大鼠IP3R1 miRNA慢病毒表达载体的构建及其沉默效应鉴定

摘要

目的 构建大鼠IP3R1 miRNA慢病毒表达载体,并利用PC12细胞株观察其对IP3R1基因的沉默效应.方法 根据已公布的IP3R1基因序列(GenBank No.
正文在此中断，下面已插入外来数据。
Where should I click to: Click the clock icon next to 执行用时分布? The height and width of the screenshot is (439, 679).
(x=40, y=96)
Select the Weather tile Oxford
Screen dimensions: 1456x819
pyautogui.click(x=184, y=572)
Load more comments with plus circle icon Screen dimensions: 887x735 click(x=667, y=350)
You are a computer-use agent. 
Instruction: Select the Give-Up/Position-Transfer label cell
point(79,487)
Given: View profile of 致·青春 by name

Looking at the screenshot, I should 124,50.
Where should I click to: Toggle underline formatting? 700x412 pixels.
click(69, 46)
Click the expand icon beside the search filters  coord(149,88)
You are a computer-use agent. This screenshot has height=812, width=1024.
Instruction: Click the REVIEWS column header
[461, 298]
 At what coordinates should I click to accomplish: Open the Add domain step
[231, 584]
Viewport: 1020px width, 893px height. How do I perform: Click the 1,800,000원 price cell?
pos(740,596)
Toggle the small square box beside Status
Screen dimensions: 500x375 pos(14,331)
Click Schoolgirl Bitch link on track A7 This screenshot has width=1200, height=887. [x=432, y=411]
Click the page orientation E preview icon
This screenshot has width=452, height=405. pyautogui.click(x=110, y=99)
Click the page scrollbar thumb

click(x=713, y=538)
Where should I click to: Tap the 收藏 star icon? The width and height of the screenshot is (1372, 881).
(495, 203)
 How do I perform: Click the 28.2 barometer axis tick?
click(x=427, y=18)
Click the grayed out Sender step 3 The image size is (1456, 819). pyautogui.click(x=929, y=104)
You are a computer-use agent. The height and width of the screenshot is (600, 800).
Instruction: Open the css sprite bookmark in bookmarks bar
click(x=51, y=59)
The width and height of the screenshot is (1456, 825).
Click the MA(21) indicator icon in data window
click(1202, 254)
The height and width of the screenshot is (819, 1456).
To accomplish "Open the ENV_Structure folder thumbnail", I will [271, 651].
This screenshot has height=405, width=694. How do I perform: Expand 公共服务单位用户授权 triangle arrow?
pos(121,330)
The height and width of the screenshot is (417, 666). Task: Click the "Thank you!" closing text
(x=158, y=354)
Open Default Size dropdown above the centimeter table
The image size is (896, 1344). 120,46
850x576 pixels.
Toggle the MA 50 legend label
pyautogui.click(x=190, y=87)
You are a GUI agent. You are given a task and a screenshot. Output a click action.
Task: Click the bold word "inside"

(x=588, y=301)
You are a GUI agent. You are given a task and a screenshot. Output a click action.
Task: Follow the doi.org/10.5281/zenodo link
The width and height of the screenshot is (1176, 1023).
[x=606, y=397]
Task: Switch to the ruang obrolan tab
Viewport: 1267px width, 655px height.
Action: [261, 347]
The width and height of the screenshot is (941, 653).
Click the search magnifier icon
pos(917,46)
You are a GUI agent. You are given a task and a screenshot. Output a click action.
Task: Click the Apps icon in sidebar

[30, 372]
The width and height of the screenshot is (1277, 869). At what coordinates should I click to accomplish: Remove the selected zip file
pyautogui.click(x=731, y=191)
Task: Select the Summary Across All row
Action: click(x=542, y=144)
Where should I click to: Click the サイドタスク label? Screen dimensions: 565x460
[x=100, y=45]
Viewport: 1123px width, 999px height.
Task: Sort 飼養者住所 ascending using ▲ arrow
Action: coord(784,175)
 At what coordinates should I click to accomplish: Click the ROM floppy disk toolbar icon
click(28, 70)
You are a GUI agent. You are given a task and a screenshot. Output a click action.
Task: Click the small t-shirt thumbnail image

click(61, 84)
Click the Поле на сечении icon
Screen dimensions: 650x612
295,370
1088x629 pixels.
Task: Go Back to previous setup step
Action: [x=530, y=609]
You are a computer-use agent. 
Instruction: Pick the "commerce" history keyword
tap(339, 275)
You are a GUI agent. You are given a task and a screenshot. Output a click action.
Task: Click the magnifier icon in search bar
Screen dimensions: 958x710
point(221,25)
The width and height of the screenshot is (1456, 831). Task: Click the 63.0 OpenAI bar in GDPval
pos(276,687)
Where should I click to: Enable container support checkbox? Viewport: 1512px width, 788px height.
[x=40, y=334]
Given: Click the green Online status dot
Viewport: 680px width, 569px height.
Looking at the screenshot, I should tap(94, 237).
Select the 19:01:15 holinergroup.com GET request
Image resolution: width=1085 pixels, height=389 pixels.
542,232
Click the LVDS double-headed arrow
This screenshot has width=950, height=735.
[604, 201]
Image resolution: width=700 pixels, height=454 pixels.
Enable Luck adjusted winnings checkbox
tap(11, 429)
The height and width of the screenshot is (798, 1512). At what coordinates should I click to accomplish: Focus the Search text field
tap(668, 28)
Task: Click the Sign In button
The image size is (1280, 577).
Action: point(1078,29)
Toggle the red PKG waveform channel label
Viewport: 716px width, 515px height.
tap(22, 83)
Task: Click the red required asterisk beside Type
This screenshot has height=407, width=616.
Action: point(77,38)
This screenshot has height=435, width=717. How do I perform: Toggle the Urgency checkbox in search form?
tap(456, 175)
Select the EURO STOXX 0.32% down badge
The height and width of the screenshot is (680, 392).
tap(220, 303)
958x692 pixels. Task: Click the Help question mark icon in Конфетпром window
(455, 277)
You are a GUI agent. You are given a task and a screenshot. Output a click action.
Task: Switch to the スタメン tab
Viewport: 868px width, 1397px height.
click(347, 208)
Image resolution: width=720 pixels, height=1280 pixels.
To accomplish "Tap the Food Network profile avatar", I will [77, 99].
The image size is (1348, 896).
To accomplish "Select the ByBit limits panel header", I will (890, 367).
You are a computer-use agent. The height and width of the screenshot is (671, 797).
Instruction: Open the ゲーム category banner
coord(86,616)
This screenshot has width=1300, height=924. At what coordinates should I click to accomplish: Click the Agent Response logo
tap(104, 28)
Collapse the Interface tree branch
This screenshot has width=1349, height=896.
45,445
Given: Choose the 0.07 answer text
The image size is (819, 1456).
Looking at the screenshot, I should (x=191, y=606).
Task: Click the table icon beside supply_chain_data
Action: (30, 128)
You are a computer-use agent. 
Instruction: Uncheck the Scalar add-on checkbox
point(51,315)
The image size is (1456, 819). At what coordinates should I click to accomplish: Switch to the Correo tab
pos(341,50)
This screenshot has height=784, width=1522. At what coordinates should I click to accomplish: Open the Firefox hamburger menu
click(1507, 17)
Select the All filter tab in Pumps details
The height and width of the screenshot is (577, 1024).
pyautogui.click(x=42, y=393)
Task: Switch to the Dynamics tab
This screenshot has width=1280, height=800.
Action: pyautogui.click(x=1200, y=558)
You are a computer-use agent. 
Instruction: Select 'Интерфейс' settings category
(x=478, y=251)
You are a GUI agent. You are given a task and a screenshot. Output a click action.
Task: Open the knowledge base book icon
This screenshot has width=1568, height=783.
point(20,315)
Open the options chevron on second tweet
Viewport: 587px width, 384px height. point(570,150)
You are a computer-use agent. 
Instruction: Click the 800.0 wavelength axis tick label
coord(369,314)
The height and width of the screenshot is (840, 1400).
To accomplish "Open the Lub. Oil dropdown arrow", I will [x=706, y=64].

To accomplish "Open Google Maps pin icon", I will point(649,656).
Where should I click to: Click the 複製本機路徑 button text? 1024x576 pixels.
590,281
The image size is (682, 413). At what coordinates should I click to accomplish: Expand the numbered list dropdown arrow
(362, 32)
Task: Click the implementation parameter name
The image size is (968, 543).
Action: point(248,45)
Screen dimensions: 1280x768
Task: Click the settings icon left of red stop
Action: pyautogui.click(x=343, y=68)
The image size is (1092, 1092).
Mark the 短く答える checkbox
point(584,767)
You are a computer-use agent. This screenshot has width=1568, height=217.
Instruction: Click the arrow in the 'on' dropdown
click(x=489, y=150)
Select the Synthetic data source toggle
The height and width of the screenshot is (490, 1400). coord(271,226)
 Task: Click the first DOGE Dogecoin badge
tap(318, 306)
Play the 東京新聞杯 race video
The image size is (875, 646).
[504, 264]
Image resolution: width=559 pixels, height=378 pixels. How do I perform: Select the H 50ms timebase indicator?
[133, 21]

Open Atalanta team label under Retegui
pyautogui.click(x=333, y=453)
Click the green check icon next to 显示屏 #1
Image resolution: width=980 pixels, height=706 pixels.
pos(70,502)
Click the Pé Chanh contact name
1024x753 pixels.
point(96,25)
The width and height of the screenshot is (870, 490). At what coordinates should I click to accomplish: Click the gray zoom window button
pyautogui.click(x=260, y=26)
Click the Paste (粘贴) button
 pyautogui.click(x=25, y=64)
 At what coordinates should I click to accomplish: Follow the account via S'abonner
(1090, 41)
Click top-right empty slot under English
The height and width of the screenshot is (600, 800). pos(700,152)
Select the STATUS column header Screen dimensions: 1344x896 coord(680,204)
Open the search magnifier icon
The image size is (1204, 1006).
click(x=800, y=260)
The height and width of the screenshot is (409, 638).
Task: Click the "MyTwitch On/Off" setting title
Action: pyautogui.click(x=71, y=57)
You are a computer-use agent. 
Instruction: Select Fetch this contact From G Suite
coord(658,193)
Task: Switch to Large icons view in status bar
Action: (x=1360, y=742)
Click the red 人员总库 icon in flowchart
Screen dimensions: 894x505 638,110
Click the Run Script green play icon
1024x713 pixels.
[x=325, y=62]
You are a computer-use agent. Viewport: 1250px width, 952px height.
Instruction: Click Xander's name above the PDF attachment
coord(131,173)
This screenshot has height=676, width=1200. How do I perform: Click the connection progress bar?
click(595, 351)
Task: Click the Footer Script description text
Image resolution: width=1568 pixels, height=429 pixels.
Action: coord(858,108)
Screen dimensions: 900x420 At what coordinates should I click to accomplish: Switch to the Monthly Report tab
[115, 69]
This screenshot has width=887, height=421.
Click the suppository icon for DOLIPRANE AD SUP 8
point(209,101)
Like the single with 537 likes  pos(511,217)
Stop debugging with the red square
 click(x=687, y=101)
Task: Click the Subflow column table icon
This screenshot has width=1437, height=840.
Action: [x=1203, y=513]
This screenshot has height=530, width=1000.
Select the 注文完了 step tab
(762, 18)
NM_001007235),设计并合成4对miRNA的Oligo DNA(miRNA1、miRNA2、miRNA3和miRNA4),退火形成双链DNA后,与载体pcDNATM 6.2-GW/EmGFP-miR连接,构建pcDNATM 6.2-GW/EmGFP-miR-IP3R1表达载体;用Gateway技术将该表达载体先后与中间载体pDONRTM221、慢病毒载体pLenti6/V5-DEST连接,构建慢病毒表达载体pLenti6/V5-DEST-IP3R1,包装产生慢病毒,收集上清,感染PC12细胞株,用Real-time PCR和Western blotting技术检测慢病毒表达载体对PC12细胞内IP3R1表达的沉默效应.结果 测序结果表明,4对pcDNATM6.2-GW/EmGFP-miR-IP3R1表达载体序列与参考序列一致,将重组获得的慢病毒表达载体pLenti6/V5-DEST-IP3R1转染至PC12细胞株,48h后IP3R1的mRNA和蛋白表达下调,以miRNA2和miRNA3的沉默效应最佳.结论 成功构建了大鼠IP3R1慢病毒表达载体pLenti6/V5-DEST-IP3R1,其可使大鼠PC12细胞株IP3R1表达下调,为利用RNA干扰技术进一步研究细胞内钙释放通道的功能奠定了基础.